Sostenete di aver imparato molto a scrivere questo libro che fa imparare molte cose a noi sulle vie per costruire una buona economia. Cosa avete imparato, soprattutto dopo che avevate già vinto il Premio Nobel?
“Abbiamo imparato a concentrarci ostinatamente sui dati reali, diffidare delle risposte superficiali e delle soluzioni miracolose, affrontare con umiltà e onestà le cose che non capiamo ed essere pronti – forse la cosa più importante di tutte – a sperimentare idee e soluzioni e a sbagliarci, se questo serve ad avvicinarci allo scopo ultimo di costruire un mondo più umano”.
Ecco, ci siamo: quest’ultima espressione è l’unico neo di un libro molto importante e ben scritto!
“Come?! Perché?”
Perché il mondo in cui viviamo ha bisogno di essere riconosciuto da noi non solo come umano, cioè appartenente alla nostra specie che sarebbe prioritaria oltre che essere dominante come già è sulla Terra, ma dobbiamo riconoscerci terrestri, cioè parte del tutto in un sistema vivente di cui siamo parte e da cui la nostra stessa vita dipende. Non pensate che affrontare il tema della povertà e delle disuguaglianze per costruire, come voi la definite, una buona economia, sia necessario un radicale cambio di paradigma?
“E’ quello che pensiamo, ma riconosciamo che avremmo dovuto evidenziarlo in maniera più chiara. Abbiamo scritto questo libro come un esercizio di speranza. Siamo partiti da un’analisi per cercare di capire a livello storico quello che è andato storto, ma abbiamo voluto tenere conto anche di ciò che è andato per il verso giusto appunto ci siamo concentrati perciò non solo sui problemi ma anche su quello che possiamo fare per rimettere insieme il nostro mondo appunto condizione indispensabile riuscire a fare una diagnosi onesta. Dobbiamo capire perciò dove ha fallito la politica economica, dove ci siamo fatti accecare dall’ideologia, dove non siamo riusciti a vedere cose ovvio. Solo così riusciremo a mettere in evidenza le condizioni di una buona economia.

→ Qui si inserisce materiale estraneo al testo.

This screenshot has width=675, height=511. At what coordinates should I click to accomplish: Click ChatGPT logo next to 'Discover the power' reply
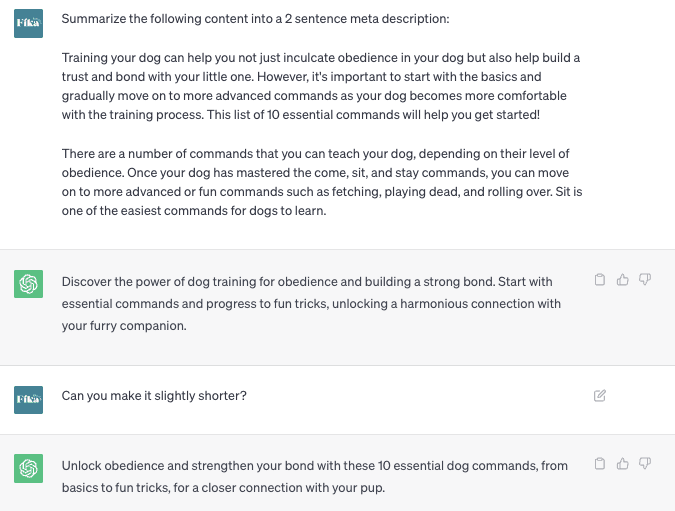[28, 285]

La vostra ricerca è accompagnata da impegni applicativi concreti e importanti.
Non potevamo starcene in disparte né dal dibattito pubblico né dal cercare di affrontare questioni economiche fondamentali come l’immigrazione, le disuguaglianze nei commerci, la distruttività della crescita, la disuguaglianza sociale, la crisi ambientale. Ci siamo resi conto, durante la nostra analisi, che i problemi che devono fronteggiare i paesi ricchi sono strettamente interdipendenti, in maniera inquietante, con quelli che siamo abituati ad affrontare nei paesi in via di sviluppo: persone lasciate indietro dallo sviluppo, esplosione della disuguaglianza, mancanza di fiducia nello stato, spaccature sociali e politiche, processi costanti di emarginazione. Così scrivendo questo libro abbiamo imparato molto e questo ci ha dato fiducia nella cosa che come economisti abbiamo imparato a fare meglio, cioè concentrarci sulla realtà, diffidare delle risposte superficiali e delle soluzioni miracolose, sperimentare idee e soluzioni e anche sbagliare, se questo serve ad avvicinarci allo scopo ultimo di costruire un mondo migliore.
Trattate con ironia le illusioni disciplinari dell’economia quando si pretende scienza esatta.
Rispondiamo con una storiella:
Una donna si sente dire dal suo dottore che le rimangono solo sei mesi di vita. Il dottore le consiglia di sposare un economista e trasferirsi nel South Dakota. La donna allora chiedi al dottore: “Questo curerà la mia malattia?”. Il dottore risponde: “No, ma i sei mesi le sembreranno lunghissimi”.